By and large, global grains and oilseeds prices have continued to trend lower. This follows the diplomatic interventions by the United Nations representatives, and the Turkish, Russian, and Ukrainian government counterparts to facilitate the safe passage of grain exports out of the Black Sea region through the “Black Sea Grain Deal.”
In March 2023, the Food and Agriculture Organization of the United Nation’s Global Food Price Index, a measure of the monthly change in international prices of a basket of agricultural commodities, was at 126.9 points, down by 2.1% from February 2023. This marked the twelfth consecutive monthly decline since reaching its peak one year ago.
Notably, the index is down 21% from March 2022. This shows that there is an improvement in the affordability of various agricultural commodity prices since their peak in the month after Russia invaded Ukraine last year. This decline has been observed in most commodity prices across the board, which include meat, dairy, cereals, and vegetable oils.
The exception is for sugar prices which are up marginally from March 2022. 2022/23 global sugar ending stocks are projected to tighten as growth in global consumption exceeds the rise in production.
While the downward trend in most global agricultural commodity prices will likely persist over the near term, they will probably not return to pre-covid-19 levels. The global grain stocks are also expected to tighten as the production of some commodities has declined while consumption increases. This will support agricultural commodity prices to remain well above long-term levels.
For example, earlier in March 2023, the United States Department of Agriculture (USDA) indicated in its World Agricultural Supply and Demand Estimates report that 2022/23 global wheat production could reach 788 million tonnes, up by 1% from the February 2023 estimates and the previous season’s harvest. The larger harvest is on the back of expected larger average yields in Russia, the US, Canada, Kazakhstan, China, Australia, and the UK.
That said, the 2022/23 global wheat stocks could decline by 1% from the previous season to 267 million tonnes because of solid consumption.
Moreover, the 2022/23 global rice production is estimated at 509 million tonnes, up by 1% from the February 2023 estimates and roughly the same level as the 2021/22 harvest. Because of solid consumption levels, the USDA currently forecasts an 8% annual decline in global rice stocks, estimated at 173 million tonnes.
However, the maize and soybean monthly production picture is different. For example, the 2022/23 global maize production is forecast at 1,15 billion tonnes, down by 0,3% from the February 2023 estimate and 6% less than the 2021/22 season’s crop. This is mainly due to an expected smaller crop in the US, Ukraine, and the EU.
Subsequently, the 2022/23 global maize stocks are forecast to dwindle by 3% from the prior season, estimated at 296 million tonnes.
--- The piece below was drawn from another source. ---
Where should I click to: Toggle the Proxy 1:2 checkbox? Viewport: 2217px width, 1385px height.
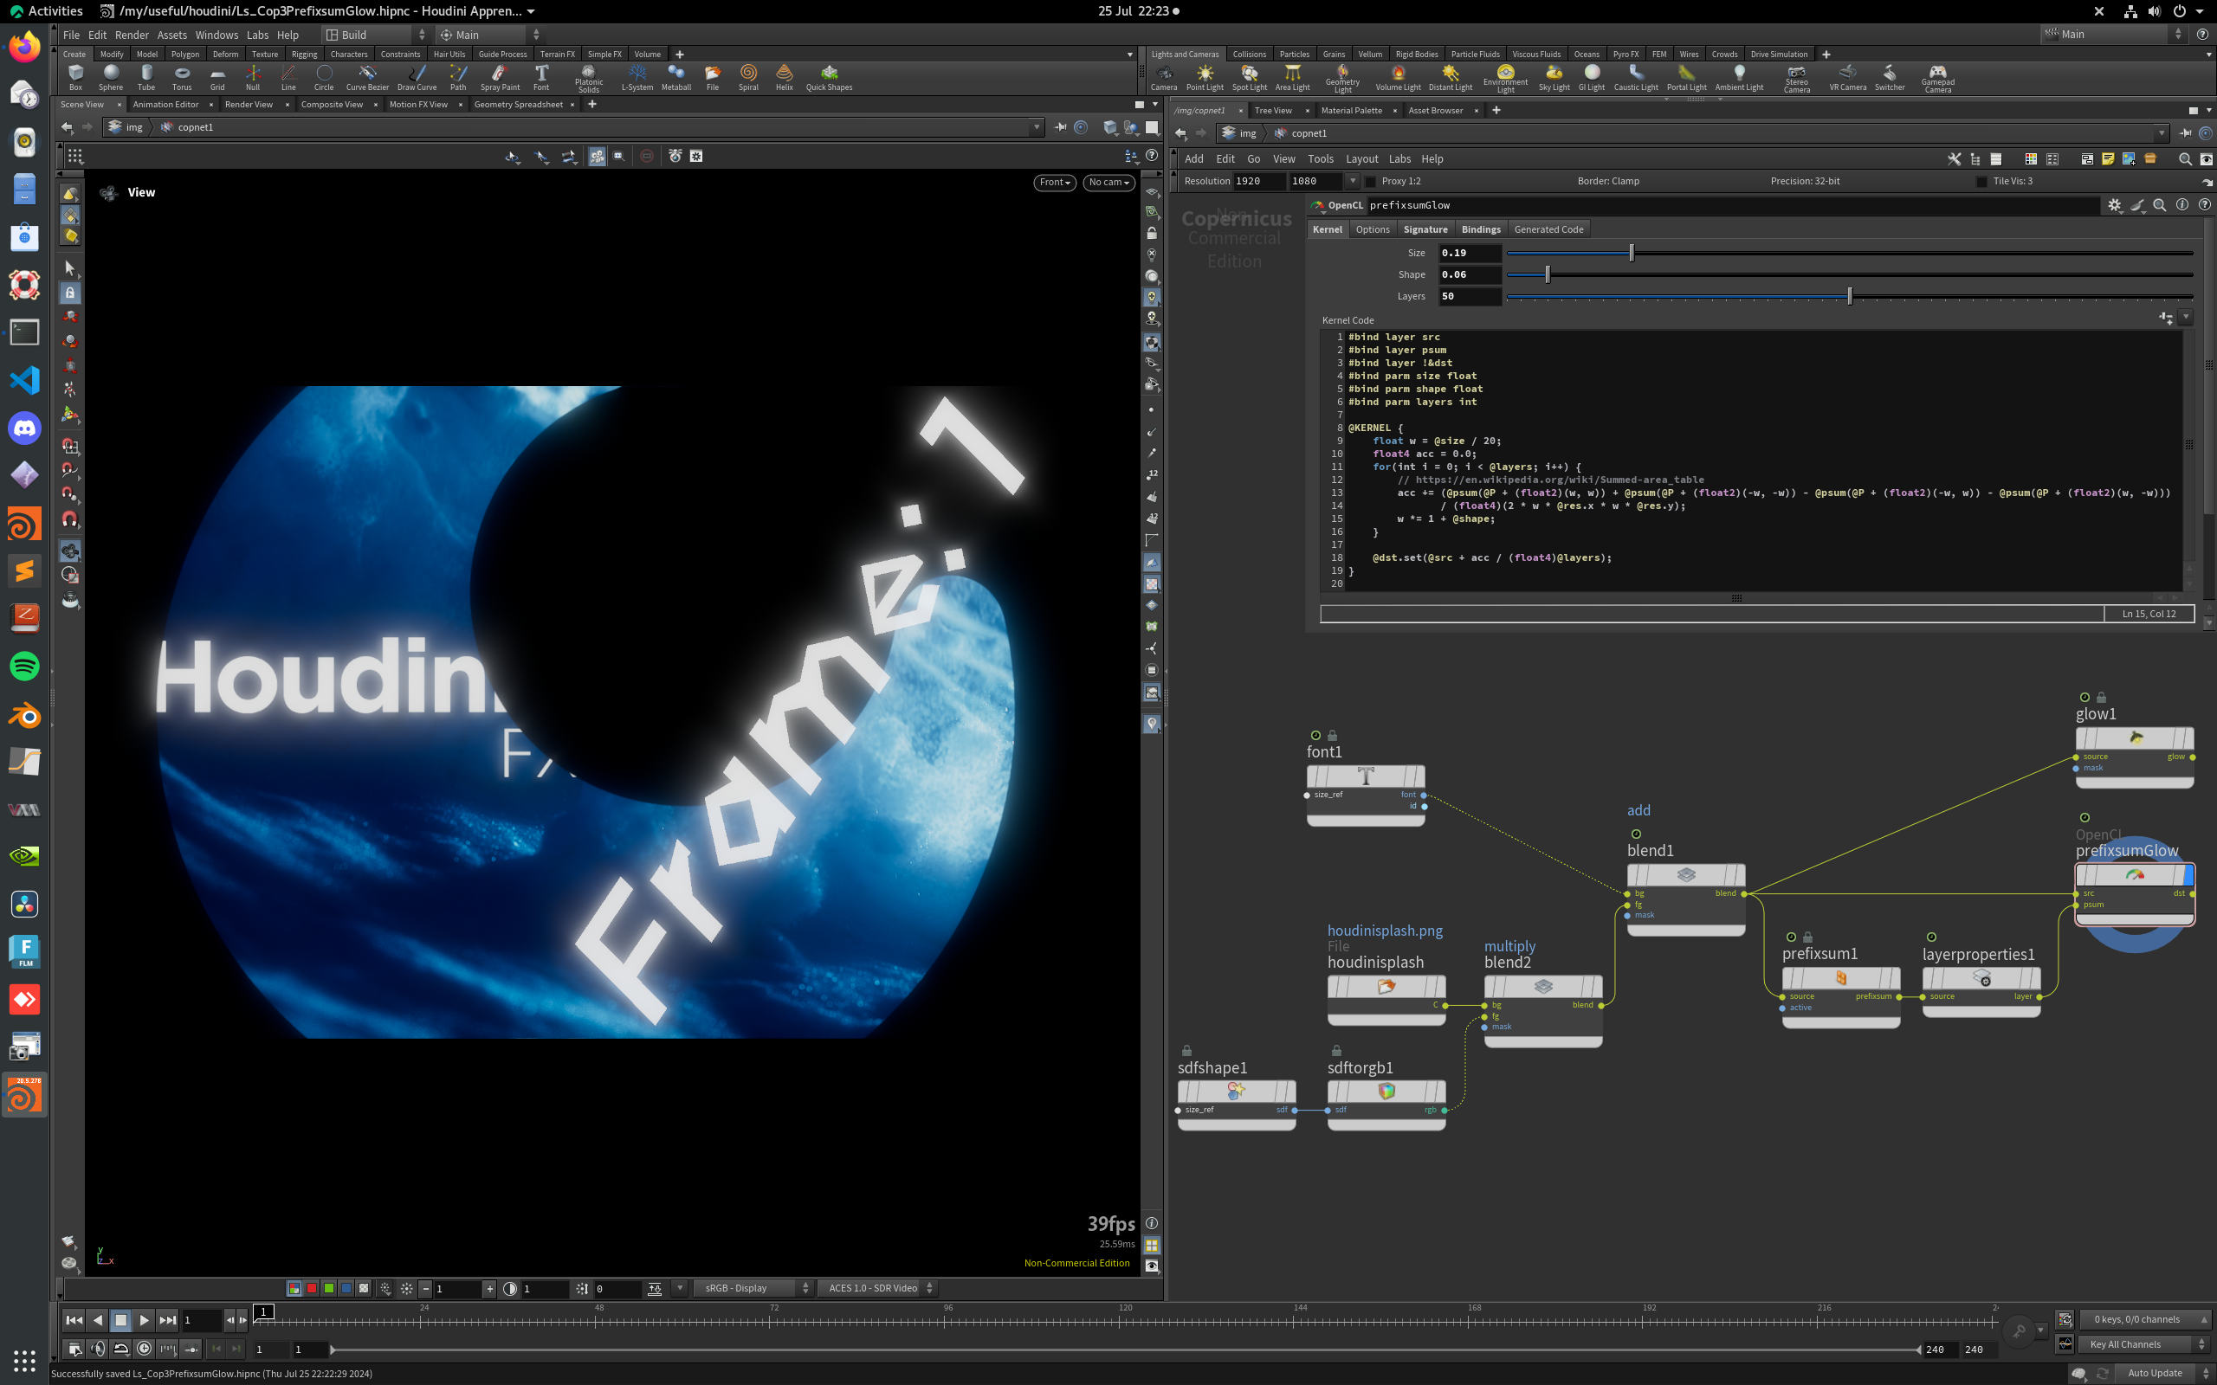pyautogui.click(x=1371, y=181)
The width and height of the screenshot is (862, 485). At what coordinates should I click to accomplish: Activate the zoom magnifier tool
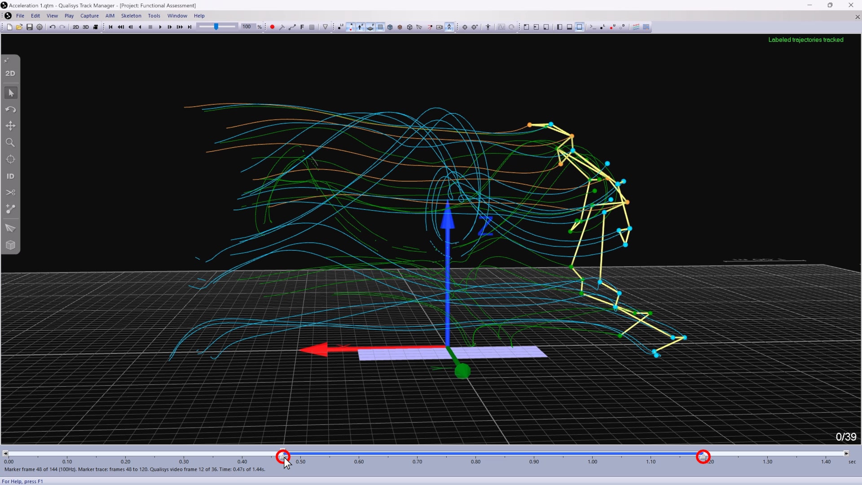click(10, 143)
Moreover, the 2022/23 soybean production forecast was slashed by 2% from February 2023 due to a poor anticipated harvest in Argentina due to dry weather. Still, this is 5% up from the previous season. The anticipated large soybean harvests in Brazil, Russia, and China are expected to more than offset the expected production declines in the US, India, Argentina, and Uruguay. These deviations in crop expectations are a function of weather conditions and variations in the area planted from season to season.
Overall, I view the 2022/23 global grains and oilseeds production season in a positive light. The expected global production levels should be sufficient to provide relief from the soaring grain and oilseed prices which was experienced in the weeks after the start of the Russia-Ukraine war. Still, the tighter maize and rice stock levels are likely to keep prices at reasonably higher levels than their long-term averages.
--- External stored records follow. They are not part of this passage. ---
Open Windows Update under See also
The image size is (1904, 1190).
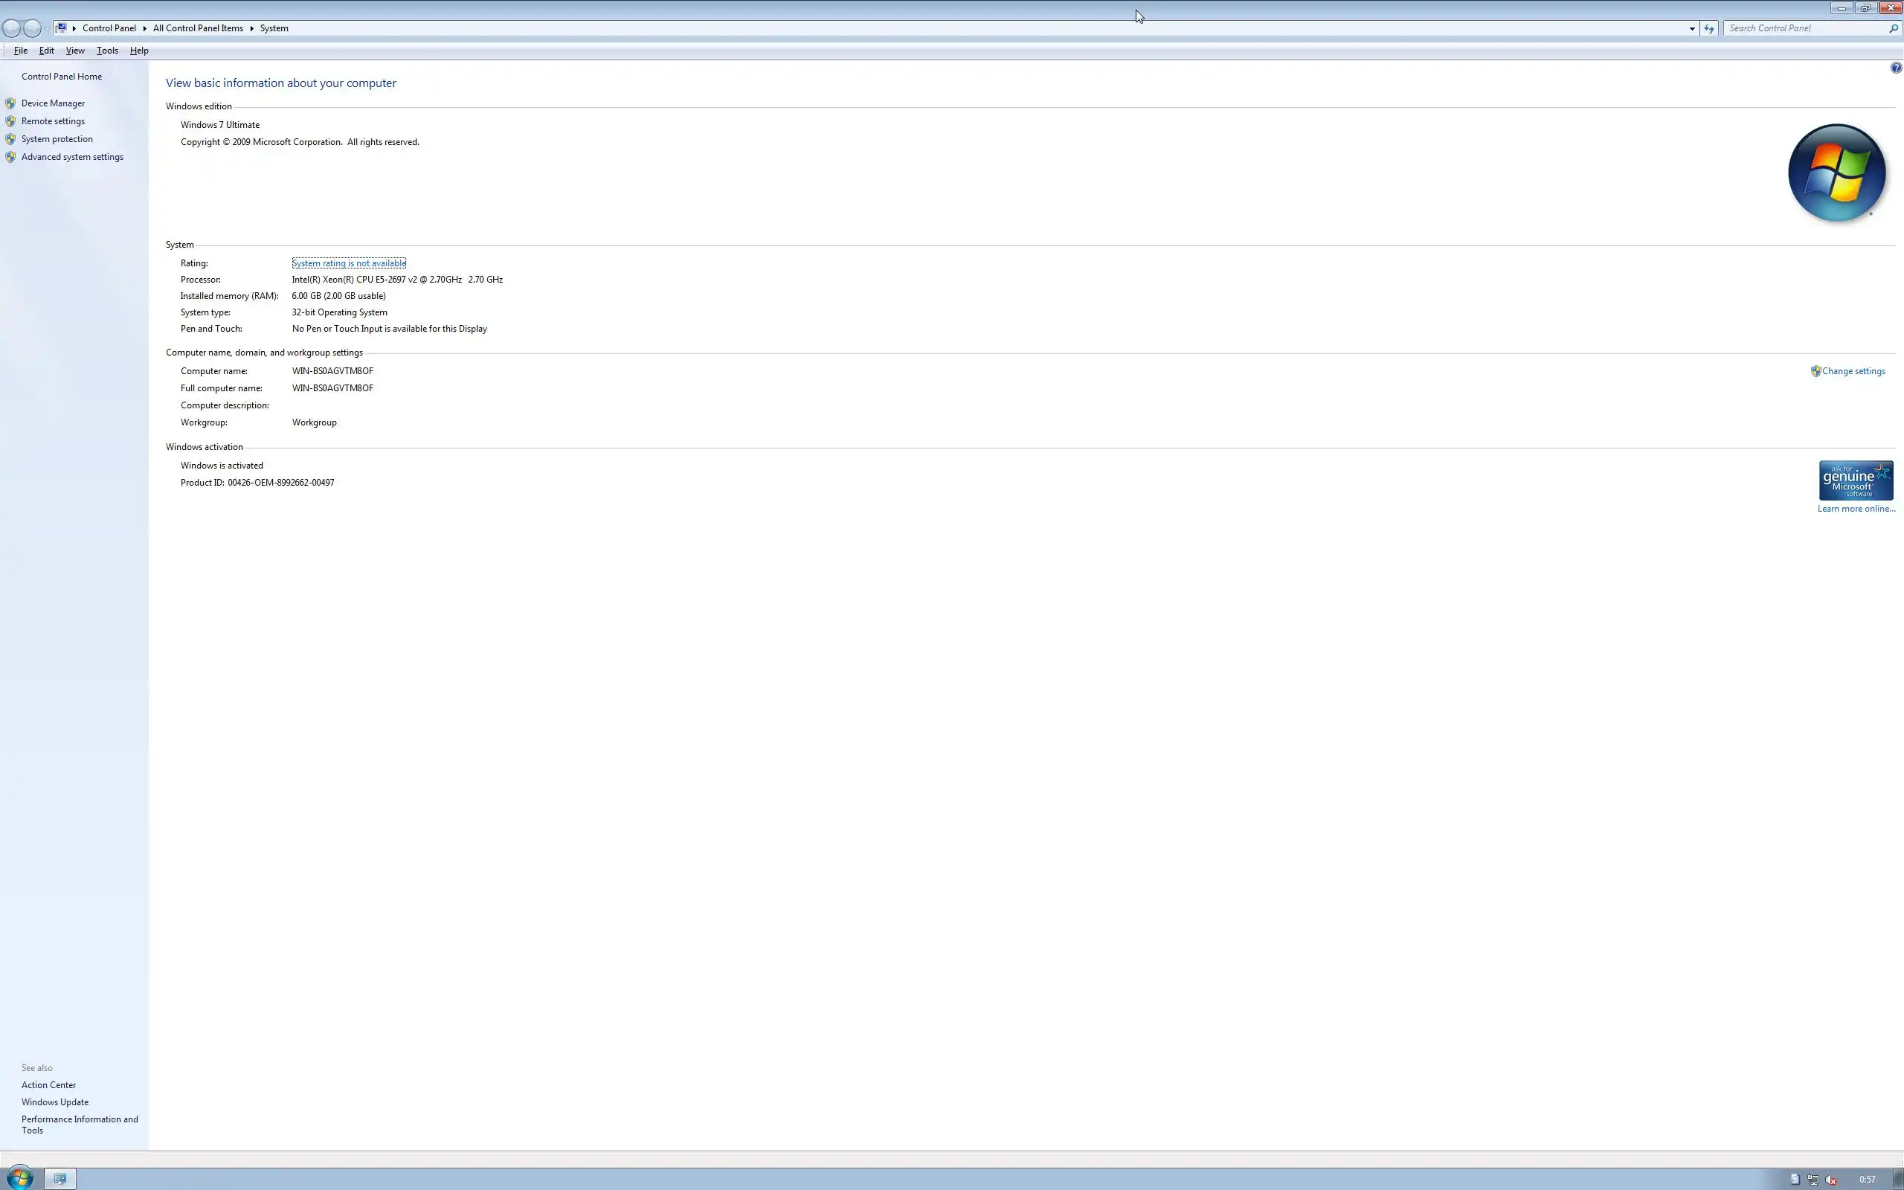54,1102
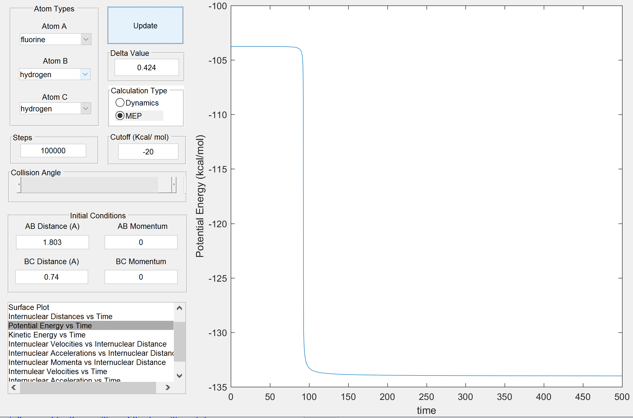Select the Dynamics calculation type
Screen dimensions: 633x418
coord(120,103)
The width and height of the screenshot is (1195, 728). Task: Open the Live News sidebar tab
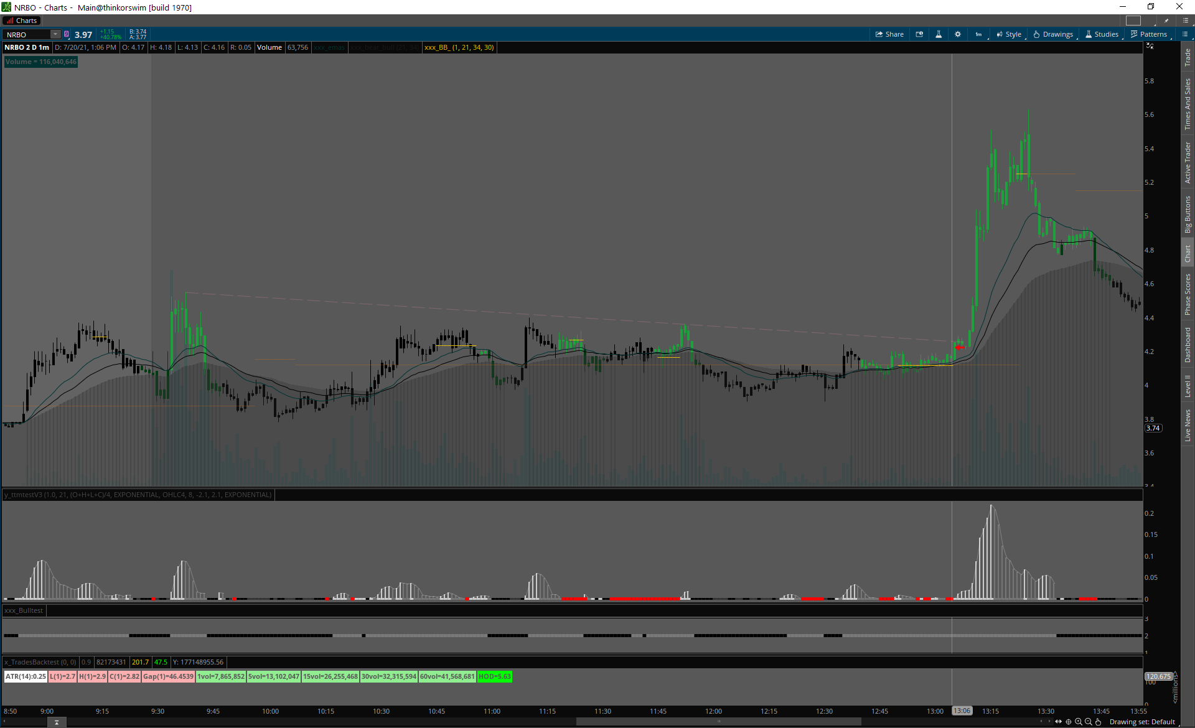coord(1188,425)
South Africa is part of the global agricultural market. Therefore, these anticipated price trends will invariably be transmitted to the domestic agricultural market. In essence, this means that agricultural commodity prices will likely continue to soften from last year’s levels, although not to the extent of reaching pre-covid-19 levels.
This producer price stickiness will be welcomed by grain and oilseed producers, which still have to contend with input costs that are now edging lower but still remain stubbornly high.
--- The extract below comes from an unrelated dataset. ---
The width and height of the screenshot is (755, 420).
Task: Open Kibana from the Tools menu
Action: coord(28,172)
Therefore, we still expect the terms of trade in field crop production to remain positive in the short term. The same cannot be said, however, for horticultural production where producer prices have not surged to the same extent (as those of field crops) to provide a much-needed buffer to high input and exporting costs. The livestock subsector has also been taking a strain due to high feed costs.
Nonetheless, the latest field crop commodity bearish trend will somewhat provide a reprieve for the intensive livestock production systems and struggling households as consumer food price inflation gradually moderates.